(urth) "Myfather's mountedguard"‏

b sharp bsharporflat at hotmail.com
Mon Oct 20 12:41:48 PDT 2008


"I played again with pebbles in the court-yard beside the fallen curtain wall, as Thecla dodged the hooves of my father's mounted guard."

I think everyone is being rather cavalier with this passage by contorting it into making sense; to jibe with what we feel we know. I prefer to read the passage literally and let it serve as a hint for what we don't know. Wolfe separates Severian's and Thecla's memories in the full version of this passage with the word, "again". This sentence is not separated, thus I take it  as a memory of Severian's, remembering playing together with Thecla when they were children.

Roy takes pains to note that Severian's father is Ouen, but this is merely a biological relationship, unknown and unimportant to either of them until the end of CotA. As a very young child, perhaps Severian can dredge up a memory from before he was given over to the torturers.
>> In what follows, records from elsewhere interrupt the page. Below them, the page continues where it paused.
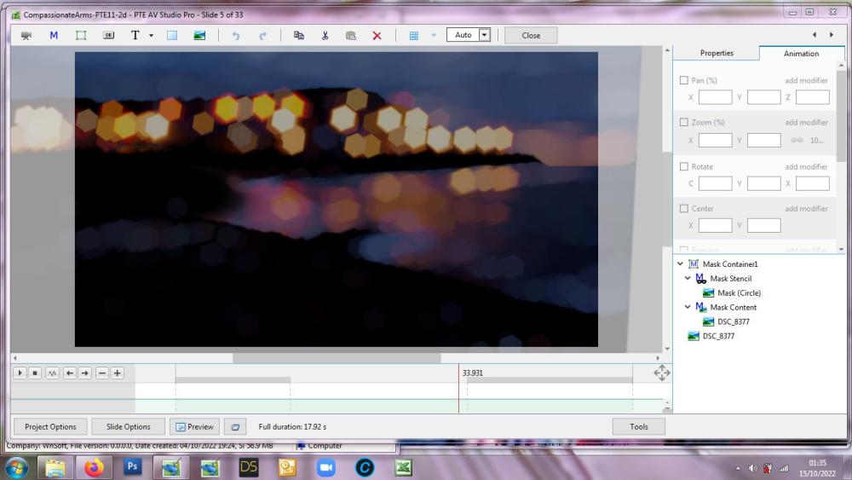This screenshot has height=480, width=852.
Task: Click the Project Options button
Action: click(x=50, y=426)
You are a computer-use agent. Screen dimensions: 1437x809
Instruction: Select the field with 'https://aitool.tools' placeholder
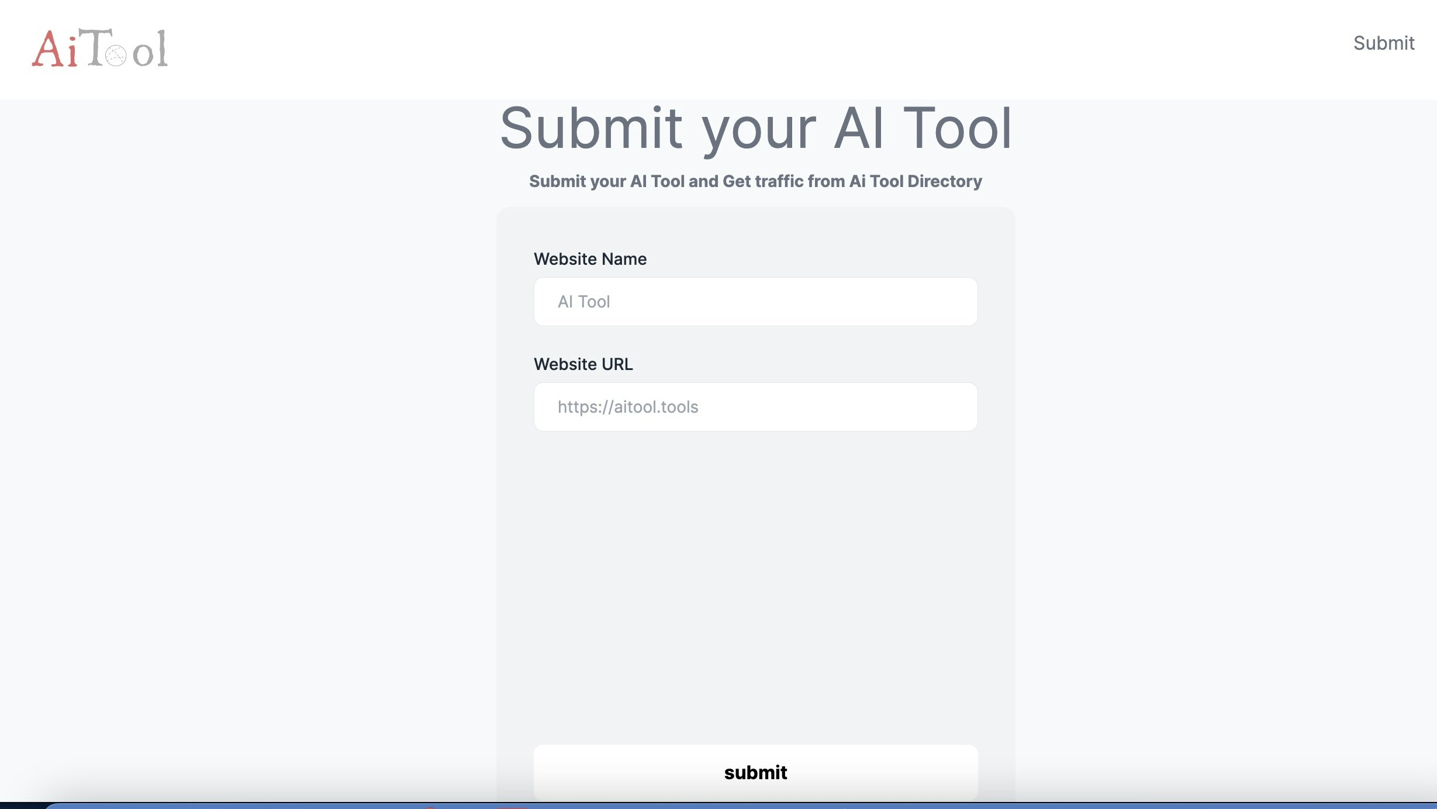click(x=755, y=406)
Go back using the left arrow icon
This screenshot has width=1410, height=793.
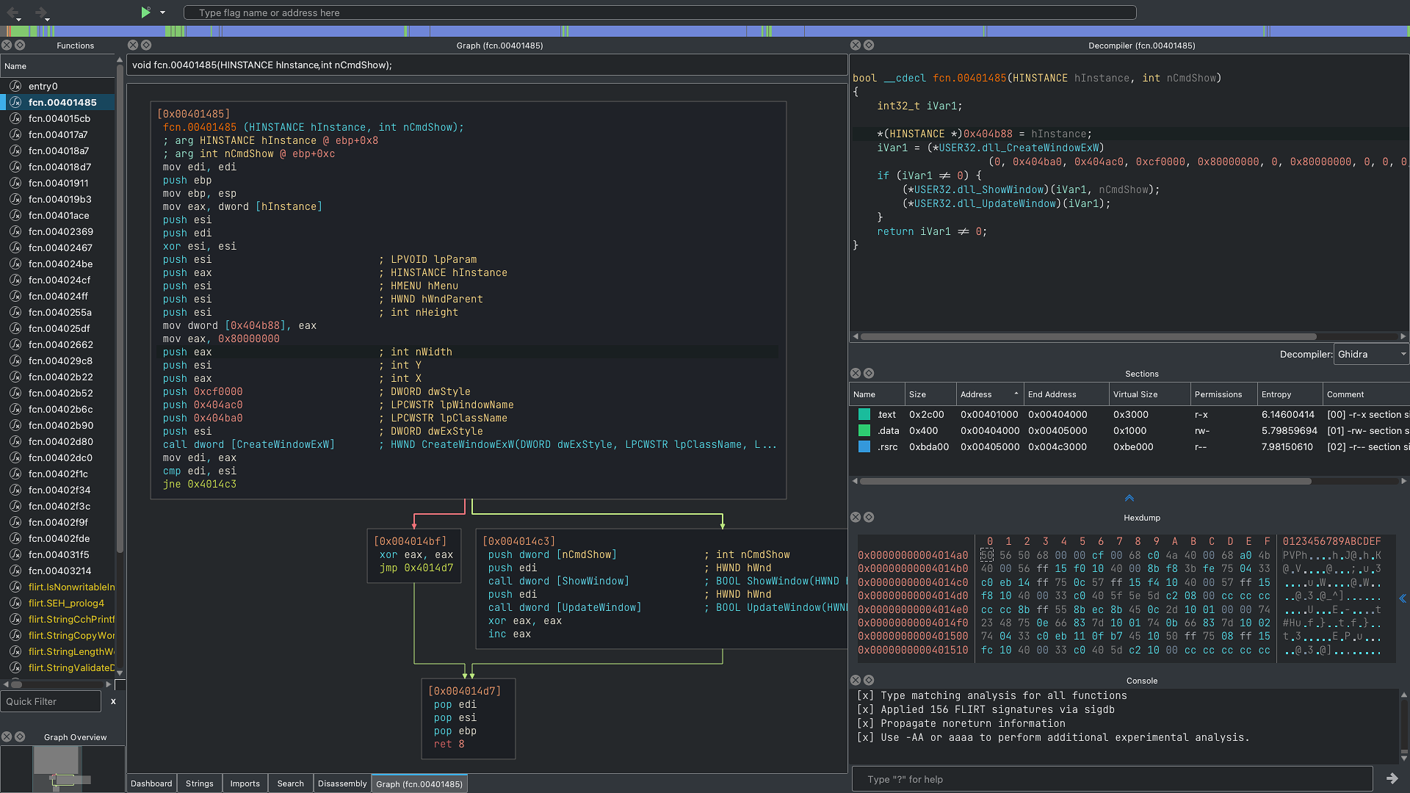click(x=13, y=12)
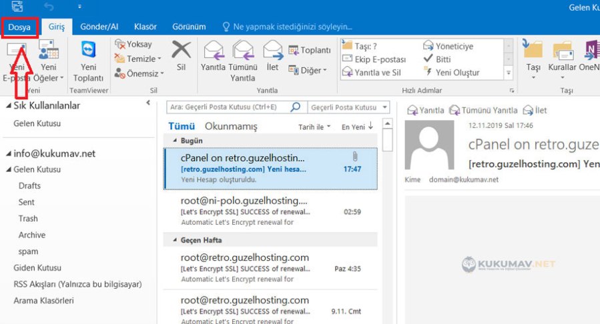The width and height of the screenshot is (600, 324).
Task: Open the Kurallar rules icon
Action: pyautogui.click(x=562, y=51)
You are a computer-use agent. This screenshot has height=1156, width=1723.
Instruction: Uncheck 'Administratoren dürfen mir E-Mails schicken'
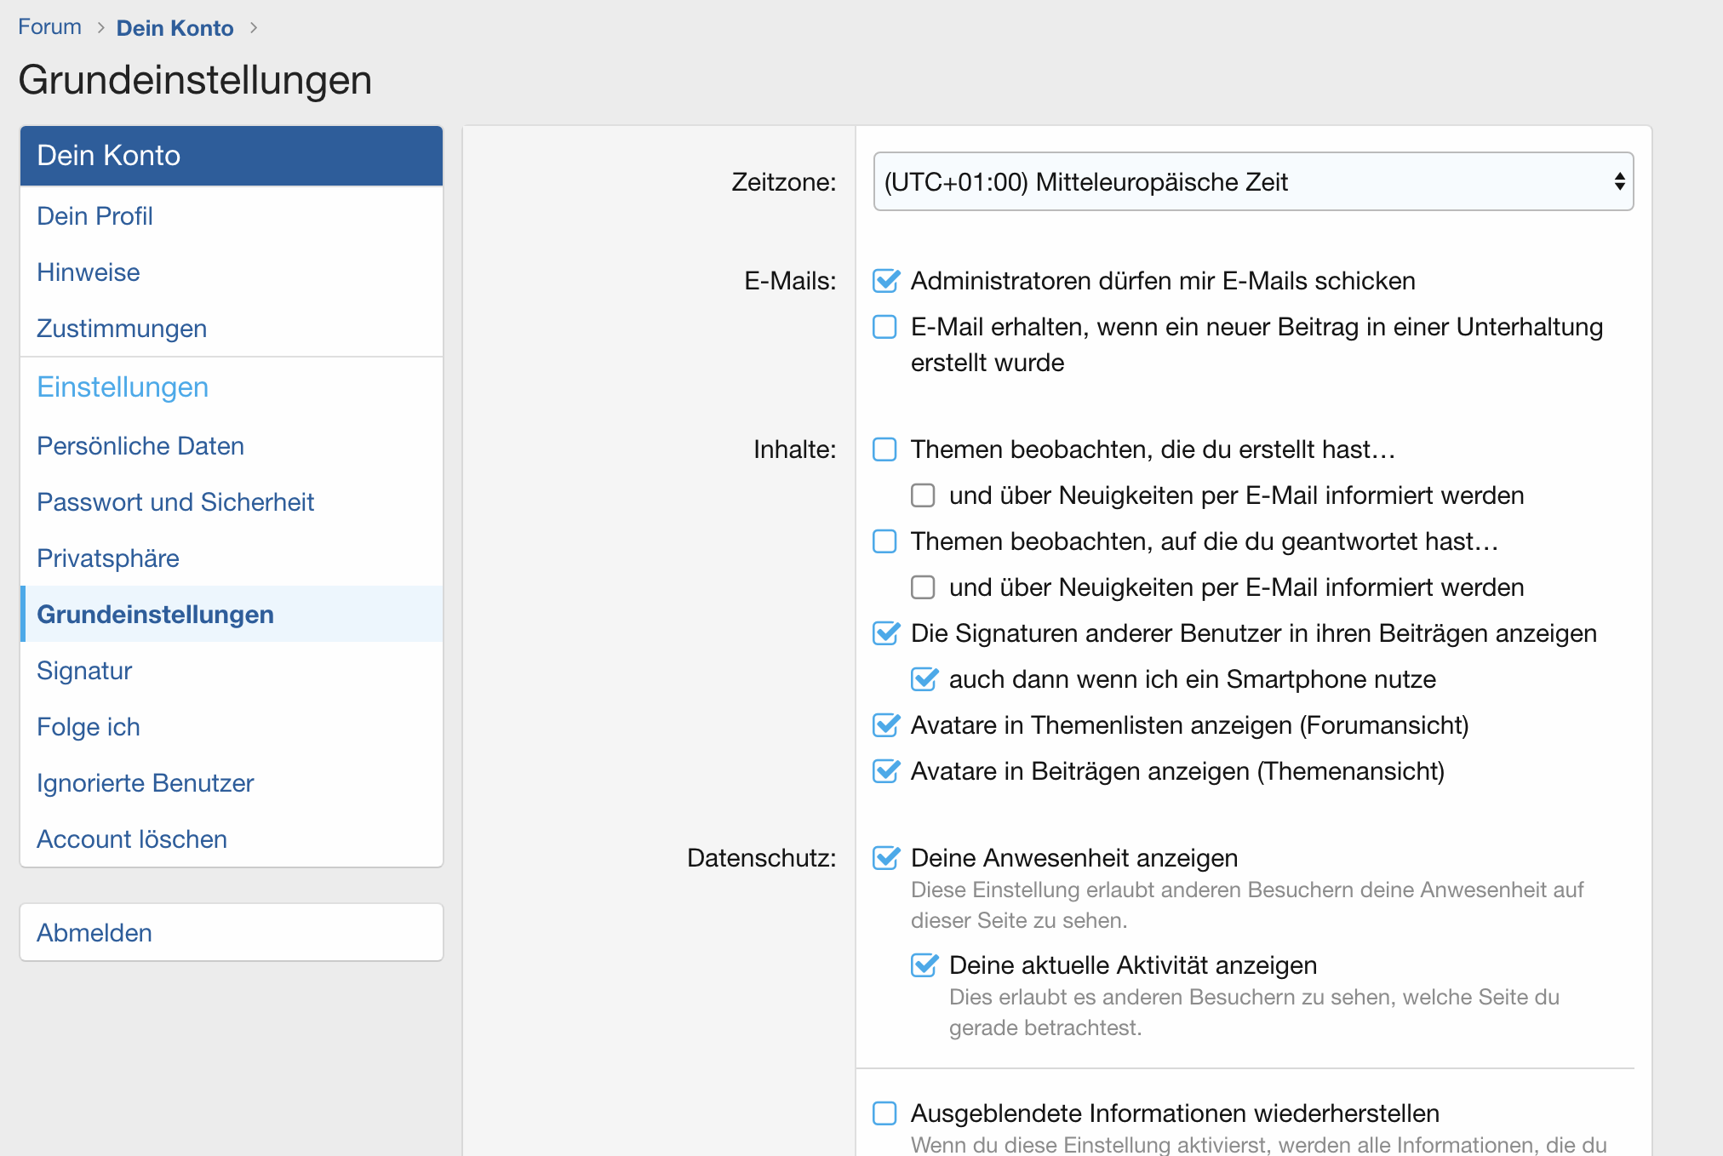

If Catherine was married to (and had run away from) a guy who commanded a mounted guard, voila. Yes, she told Ouen she ran from an order of monials but that sounds better to tell her boyfriend than that she is running away from a husband. And it seems more likely that a commander would send the authorities to find and collect a runaway wife and send her to torturers (Severian says as much in a conversation with Cyriaca). Why would an order of monials do all  that?
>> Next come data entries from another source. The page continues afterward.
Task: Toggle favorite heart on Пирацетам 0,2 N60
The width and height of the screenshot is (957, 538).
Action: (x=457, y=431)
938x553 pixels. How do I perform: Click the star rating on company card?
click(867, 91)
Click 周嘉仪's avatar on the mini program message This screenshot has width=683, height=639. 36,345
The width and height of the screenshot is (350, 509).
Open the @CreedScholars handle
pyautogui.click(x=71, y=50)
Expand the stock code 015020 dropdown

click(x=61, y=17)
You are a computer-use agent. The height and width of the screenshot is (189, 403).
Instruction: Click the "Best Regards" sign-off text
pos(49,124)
Roy also discusses Thecla's formative years growing up at the villa in the north. Not sure if he remembers my annoying dictionary post from a couple years ago:

villa- 1: a country estate
        2: the rural or suburban residence of a wealthy person

Why would Wolfe make such a strong point that it is a "villa" which is mainly defined as a secondary residence for the wealthy. What is the family's primary residence? I propose it could be the Citadel itself. Catherine seems to have been in residence there in one way or another and this could make Severian's non-biological, cuckolded father the Castellan and perhaps hints that Thecla is his sister. Using Borski's ideas, he did have sex with Thecla and the Castellan is lame, marking them as family members.
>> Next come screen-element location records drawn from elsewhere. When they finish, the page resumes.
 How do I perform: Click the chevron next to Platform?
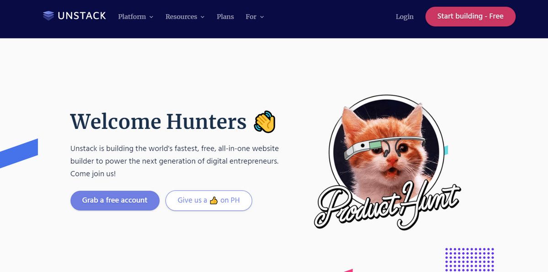tap(151, 17)
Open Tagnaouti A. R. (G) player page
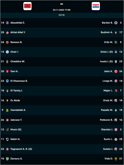 coord(21,149)
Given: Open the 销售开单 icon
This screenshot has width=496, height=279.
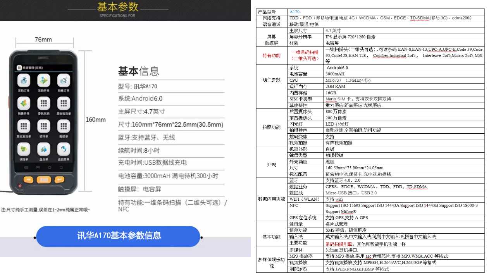Looking at the screenshot, I should (24, 103).
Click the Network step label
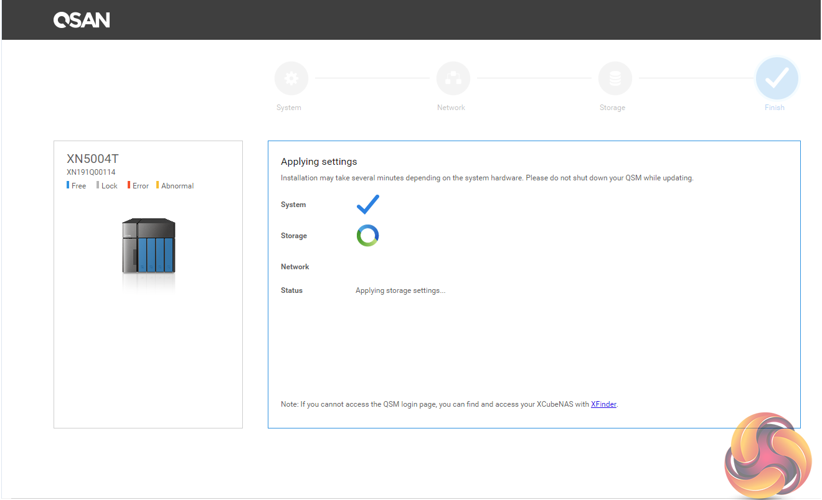Image resolution: width=822 pixels, height=500 pixels. 451,108
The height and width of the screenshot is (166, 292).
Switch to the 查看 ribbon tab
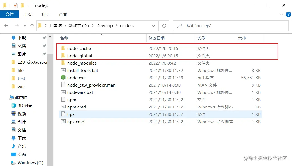tap(63, 14)
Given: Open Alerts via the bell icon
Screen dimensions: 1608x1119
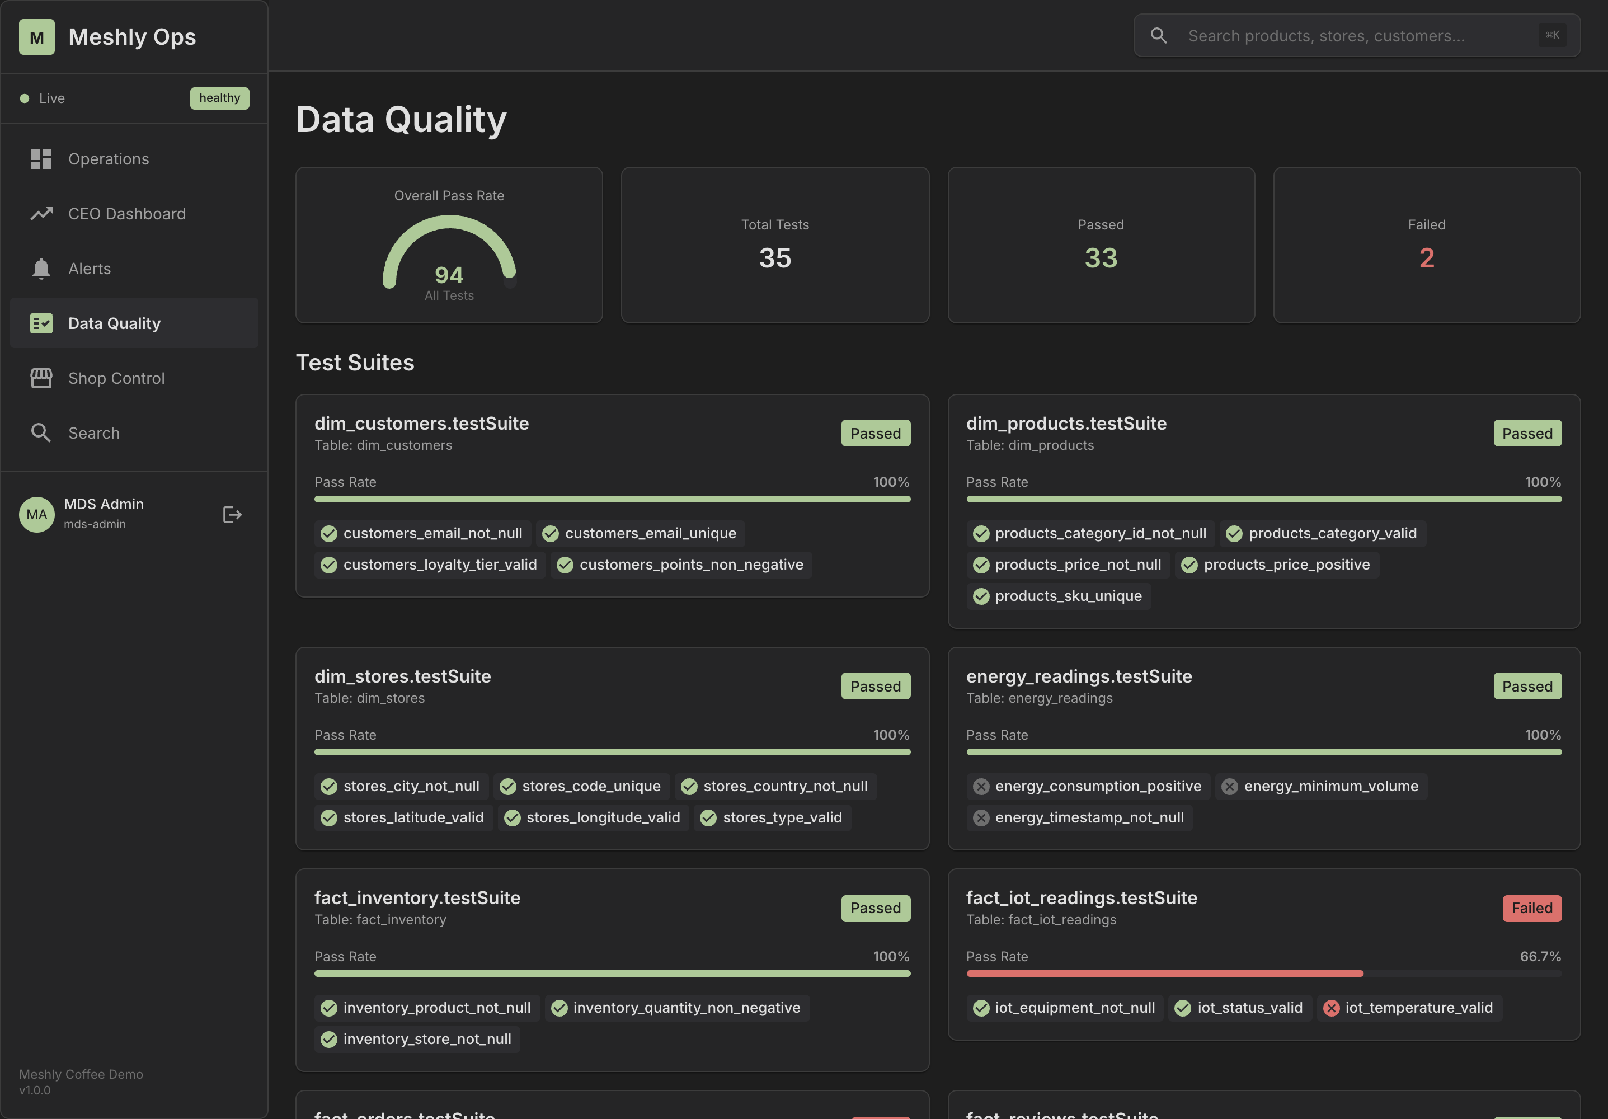Looking at the screenshot, I should (41, 268).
In my current frame of mind I don't really think Thecla is Severian's sister.  But perhaps this was meant as a not-quite-red but pink herring by Wolfe. There is evidence Merryn is Severian's sister. There is evidence Jolenta is his sister. There is evidence Pia is his sister, etc. Perhaps Wolfe's intention was to pepper the story with half-clues about Severian's family to obtain a Proustian sense of ambiguous identity for the poor guy. I dunno. But I think there is more to this passage than just jumbled memories.